### What needs to be done
Copy nothing but the lines below running from the line containing "At what coordinates should I click to accomplish: Select 报告" through the line containing "has width=1689, height=950.", both end lines included.

[Saved entries]
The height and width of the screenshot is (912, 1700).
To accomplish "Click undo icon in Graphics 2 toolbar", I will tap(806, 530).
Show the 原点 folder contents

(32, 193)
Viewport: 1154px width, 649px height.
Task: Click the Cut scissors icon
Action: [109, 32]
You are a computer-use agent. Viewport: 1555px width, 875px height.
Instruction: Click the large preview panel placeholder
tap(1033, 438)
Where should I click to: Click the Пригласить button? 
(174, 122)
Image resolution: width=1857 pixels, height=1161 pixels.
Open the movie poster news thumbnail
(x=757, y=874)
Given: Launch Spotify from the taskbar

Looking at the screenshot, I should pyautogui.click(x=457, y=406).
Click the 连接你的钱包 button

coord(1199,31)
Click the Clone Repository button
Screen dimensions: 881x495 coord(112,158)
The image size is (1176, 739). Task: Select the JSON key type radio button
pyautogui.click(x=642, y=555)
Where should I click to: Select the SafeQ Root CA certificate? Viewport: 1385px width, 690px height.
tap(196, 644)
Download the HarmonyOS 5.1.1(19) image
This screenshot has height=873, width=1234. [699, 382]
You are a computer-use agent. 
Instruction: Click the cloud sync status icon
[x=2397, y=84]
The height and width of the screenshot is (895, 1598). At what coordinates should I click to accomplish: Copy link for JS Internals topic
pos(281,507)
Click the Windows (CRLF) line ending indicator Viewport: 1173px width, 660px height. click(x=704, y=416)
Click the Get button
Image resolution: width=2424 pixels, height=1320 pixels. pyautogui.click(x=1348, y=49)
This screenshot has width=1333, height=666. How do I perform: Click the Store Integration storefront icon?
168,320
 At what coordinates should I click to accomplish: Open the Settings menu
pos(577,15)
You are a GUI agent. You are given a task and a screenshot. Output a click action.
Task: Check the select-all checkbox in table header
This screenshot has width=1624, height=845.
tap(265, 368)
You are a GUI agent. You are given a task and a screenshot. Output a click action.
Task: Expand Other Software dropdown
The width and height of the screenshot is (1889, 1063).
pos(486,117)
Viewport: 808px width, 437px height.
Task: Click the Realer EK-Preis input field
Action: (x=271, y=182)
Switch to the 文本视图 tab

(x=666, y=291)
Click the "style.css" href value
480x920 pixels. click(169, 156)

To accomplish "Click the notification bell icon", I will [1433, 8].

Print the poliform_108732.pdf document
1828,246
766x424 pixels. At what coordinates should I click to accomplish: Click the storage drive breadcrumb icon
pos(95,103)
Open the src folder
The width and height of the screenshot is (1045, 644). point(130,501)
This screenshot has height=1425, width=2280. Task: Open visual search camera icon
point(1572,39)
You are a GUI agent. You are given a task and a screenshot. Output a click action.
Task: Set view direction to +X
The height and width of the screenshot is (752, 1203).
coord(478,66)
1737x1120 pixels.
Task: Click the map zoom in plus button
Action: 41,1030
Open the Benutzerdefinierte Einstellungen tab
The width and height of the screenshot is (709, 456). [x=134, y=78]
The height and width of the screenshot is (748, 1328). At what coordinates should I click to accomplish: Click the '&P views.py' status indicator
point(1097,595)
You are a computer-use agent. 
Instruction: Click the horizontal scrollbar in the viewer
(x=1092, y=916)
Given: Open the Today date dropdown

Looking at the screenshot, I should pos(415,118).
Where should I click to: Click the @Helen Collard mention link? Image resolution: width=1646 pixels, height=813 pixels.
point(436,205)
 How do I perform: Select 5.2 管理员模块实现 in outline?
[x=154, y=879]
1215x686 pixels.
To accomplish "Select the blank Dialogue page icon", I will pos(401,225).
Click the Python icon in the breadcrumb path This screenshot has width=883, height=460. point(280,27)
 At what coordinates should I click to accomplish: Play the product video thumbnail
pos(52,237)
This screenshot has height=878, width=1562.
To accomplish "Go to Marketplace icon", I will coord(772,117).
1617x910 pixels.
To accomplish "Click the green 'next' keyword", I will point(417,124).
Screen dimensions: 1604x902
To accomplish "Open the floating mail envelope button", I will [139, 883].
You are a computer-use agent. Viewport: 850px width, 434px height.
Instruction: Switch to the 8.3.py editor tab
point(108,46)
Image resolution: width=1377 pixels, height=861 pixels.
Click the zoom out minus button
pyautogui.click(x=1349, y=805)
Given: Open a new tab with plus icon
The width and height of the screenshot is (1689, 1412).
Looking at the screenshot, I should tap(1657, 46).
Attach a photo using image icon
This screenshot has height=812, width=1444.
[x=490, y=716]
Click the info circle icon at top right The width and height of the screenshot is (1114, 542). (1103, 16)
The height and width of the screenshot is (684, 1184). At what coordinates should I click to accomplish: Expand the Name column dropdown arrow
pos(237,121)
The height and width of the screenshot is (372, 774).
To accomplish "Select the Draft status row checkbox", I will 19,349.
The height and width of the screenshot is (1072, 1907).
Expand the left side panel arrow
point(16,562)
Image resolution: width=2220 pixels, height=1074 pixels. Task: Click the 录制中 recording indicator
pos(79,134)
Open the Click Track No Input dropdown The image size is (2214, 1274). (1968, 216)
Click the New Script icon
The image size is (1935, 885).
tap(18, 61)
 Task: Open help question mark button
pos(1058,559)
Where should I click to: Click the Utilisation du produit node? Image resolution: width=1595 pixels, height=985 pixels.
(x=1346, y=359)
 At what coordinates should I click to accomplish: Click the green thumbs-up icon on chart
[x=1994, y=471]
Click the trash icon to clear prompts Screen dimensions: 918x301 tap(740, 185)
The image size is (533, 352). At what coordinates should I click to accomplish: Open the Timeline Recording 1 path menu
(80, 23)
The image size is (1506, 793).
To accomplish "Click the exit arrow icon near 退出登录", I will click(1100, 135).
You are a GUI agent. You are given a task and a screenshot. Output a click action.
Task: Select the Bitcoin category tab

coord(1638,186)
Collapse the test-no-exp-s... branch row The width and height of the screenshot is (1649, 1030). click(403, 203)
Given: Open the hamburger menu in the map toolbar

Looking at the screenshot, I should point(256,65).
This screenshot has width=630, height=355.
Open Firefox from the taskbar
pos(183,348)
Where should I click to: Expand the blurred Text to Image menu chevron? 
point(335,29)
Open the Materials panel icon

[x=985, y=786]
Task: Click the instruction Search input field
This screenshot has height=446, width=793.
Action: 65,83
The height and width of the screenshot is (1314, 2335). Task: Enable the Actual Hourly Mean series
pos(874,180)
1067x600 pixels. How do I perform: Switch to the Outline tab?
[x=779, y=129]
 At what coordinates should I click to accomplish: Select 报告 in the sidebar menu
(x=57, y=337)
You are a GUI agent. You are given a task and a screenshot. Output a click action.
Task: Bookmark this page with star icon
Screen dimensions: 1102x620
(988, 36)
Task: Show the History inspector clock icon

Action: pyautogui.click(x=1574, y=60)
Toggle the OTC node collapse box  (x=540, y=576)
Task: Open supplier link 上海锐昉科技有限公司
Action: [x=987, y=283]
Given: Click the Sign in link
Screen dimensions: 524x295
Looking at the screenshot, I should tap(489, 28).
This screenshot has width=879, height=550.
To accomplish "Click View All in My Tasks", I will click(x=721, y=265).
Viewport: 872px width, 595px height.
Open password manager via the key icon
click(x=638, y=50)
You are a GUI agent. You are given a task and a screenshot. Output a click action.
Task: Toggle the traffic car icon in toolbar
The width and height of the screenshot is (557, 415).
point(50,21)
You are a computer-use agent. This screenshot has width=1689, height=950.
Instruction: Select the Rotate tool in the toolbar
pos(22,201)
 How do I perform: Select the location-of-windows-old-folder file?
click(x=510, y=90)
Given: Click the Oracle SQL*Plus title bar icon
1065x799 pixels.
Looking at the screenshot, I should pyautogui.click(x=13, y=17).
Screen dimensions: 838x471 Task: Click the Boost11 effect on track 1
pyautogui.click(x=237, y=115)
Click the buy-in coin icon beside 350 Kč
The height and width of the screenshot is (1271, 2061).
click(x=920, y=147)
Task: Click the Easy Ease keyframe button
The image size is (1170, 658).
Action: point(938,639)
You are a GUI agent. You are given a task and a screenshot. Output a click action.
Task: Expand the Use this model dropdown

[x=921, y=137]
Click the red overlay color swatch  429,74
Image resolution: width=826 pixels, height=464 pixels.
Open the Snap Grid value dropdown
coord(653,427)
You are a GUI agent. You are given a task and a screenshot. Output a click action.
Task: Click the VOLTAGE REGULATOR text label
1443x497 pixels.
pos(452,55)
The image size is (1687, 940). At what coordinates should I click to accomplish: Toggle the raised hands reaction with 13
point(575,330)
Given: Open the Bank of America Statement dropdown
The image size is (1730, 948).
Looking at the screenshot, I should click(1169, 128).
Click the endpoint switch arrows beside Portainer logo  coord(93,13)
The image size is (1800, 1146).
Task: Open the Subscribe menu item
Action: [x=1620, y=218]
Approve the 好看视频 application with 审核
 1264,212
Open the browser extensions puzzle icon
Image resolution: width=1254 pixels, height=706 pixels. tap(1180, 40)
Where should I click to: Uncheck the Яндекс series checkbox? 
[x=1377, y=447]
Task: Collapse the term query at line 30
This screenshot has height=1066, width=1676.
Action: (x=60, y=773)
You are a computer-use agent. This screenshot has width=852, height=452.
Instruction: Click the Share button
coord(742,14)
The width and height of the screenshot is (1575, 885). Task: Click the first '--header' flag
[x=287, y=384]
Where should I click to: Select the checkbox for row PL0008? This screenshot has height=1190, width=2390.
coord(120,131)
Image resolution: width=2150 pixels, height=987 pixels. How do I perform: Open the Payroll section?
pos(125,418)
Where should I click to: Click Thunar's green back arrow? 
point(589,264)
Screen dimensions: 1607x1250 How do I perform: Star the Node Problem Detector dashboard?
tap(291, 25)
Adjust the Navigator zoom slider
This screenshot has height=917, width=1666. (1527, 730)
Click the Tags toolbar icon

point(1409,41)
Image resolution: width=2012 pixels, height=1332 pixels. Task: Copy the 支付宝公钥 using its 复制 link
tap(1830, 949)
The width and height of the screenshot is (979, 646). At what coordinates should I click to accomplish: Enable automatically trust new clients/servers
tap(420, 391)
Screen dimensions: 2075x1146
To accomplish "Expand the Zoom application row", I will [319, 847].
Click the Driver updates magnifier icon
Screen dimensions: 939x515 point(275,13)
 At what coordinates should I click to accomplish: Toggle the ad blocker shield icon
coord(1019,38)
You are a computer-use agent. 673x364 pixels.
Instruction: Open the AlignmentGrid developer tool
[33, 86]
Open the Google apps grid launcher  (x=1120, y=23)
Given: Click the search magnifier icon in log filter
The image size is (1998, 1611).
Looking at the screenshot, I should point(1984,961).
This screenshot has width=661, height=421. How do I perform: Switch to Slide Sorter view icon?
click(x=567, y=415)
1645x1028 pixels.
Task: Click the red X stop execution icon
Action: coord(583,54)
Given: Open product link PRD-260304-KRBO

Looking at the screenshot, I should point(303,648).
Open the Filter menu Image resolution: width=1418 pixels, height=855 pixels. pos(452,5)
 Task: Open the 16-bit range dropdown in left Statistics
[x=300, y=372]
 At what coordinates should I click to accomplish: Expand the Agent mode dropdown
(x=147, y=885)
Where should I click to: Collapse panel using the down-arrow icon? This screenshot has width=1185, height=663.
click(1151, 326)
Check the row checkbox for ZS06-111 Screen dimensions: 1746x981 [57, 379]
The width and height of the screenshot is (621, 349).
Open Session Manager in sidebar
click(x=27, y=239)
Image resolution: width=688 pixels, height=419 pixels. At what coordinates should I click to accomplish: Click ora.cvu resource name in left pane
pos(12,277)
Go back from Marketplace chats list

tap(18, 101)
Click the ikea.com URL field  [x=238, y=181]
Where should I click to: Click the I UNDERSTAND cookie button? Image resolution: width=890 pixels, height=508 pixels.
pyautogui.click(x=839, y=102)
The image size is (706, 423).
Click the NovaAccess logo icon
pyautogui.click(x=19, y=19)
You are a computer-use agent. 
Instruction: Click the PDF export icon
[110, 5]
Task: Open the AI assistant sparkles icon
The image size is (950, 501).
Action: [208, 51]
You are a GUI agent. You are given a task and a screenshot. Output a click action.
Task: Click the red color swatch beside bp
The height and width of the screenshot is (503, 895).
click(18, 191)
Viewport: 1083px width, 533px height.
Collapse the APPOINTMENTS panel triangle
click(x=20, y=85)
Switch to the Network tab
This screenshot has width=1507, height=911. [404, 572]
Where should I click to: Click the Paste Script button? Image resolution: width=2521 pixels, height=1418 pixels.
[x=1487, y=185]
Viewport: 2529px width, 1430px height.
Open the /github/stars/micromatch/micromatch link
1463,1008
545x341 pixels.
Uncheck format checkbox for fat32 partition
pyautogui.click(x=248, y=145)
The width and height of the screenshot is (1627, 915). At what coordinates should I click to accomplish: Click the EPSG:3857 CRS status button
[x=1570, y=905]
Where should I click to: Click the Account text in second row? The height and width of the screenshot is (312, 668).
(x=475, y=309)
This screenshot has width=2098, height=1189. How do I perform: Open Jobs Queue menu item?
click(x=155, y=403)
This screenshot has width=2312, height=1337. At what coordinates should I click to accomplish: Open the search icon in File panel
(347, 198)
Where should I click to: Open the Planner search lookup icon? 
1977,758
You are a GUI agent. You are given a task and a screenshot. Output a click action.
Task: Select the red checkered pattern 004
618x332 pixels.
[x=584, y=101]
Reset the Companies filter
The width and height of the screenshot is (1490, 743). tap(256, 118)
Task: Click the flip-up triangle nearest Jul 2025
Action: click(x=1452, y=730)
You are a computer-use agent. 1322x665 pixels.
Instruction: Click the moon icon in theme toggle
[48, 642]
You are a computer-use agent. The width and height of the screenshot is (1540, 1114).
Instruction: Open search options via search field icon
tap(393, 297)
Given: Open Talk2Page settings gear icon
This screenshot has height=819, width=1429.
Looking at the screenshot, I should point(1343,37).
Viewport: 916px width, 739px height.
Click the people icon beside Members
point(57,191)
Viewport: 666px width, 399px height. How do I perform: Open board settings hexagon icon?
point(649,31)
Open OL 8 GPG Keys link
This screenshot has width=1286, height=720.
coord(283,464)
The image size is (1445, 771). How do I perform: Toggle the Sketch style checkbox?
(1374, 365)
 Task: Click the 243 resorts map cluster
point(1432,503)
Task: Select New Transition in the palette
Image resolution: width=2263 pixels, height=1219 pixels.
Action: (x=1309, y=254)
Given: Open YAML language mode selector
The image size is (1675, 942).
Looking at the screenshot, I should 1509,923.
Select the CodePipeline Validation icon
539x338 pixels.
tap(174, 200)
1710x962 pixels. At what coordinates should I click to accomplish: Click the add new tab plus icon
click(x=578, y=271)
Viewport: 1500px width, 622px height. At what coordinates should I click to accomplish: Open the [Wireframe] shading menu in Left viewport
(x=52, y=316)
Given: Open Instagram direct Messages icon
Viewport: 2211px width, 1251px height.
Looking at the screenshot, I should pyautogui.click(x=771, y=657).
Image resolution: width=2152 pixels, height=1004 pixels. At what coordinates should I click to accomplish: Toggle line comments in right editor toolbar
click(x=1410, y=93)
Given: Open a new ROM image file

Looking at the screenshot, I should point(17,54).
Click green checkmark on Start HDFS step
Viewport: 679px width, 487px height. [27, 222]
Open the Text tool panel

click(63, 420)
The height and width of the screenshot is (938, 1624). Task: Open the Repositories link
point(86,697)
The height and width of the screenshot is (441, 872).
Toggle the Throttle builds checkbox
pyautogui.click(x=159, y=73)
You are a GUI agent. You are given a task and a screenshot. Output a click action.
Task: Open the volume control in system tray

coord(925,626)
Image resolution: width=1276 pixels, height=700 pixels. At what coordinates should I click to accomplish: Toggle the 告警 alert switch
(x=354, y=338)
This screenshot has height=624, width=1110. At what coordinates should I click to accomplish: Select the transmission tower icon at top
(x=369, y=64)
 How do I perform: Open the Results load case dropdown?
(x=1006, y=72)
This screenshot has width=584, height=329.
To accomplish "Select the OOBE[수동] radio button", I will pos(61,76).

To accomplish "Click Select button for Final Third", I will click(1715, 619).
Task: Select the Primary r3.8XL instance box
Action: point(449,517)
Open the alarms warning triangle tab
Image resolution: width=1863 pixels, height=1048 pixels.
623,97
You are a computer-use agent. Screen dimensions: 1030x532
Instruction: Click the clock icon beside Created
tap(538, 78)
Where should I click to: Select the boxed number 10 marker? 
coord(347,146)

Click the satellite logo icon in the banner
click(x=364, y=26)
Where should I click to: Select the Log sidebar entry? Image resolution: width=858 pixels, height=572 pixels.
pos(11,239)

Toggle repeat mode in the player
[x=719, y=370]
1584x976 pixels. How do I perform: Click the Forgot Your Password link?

### Output of the task
 At what coordinates should I click to accomplish: Select 报告 in the sidebar menu
(x=57, y=337)
You are a GUI agent. You are given a task and a screenshot. Output a click action.
Task: Bookmark this page with star icon
Screen dimensions: 1102x620
(988, 36)
Task: Show the History inspector clock icon

Action: pyautogui.click(x=1574, y=60)
Toggle the OTC node collapse box  (x=540, y=576)
Task: Open supplier link 上海锐昉科技有限公司
Action: [x=987, y=283]
Given: Click the Sign in link
Screen dimensions: 524x295
Looking at the screenshot, I should tap(489, 28).
This screenshot has width=879, height=550.
To accomplish "Click View All in My Tasks", I will click(x=721, y=265).
Viewport: 872px width, 595px height.
Open password manager via the key icon
click(x=638, y=50)
You are a GUI agent. You are given a task and a screenshot. Output a click action.
Task: Toggle the traffic car icon in toolbar
The width and height of the screenshot is (557, 415).
point(50,21)
You are a computer-use agent. This screenshot has width=1689, height=950.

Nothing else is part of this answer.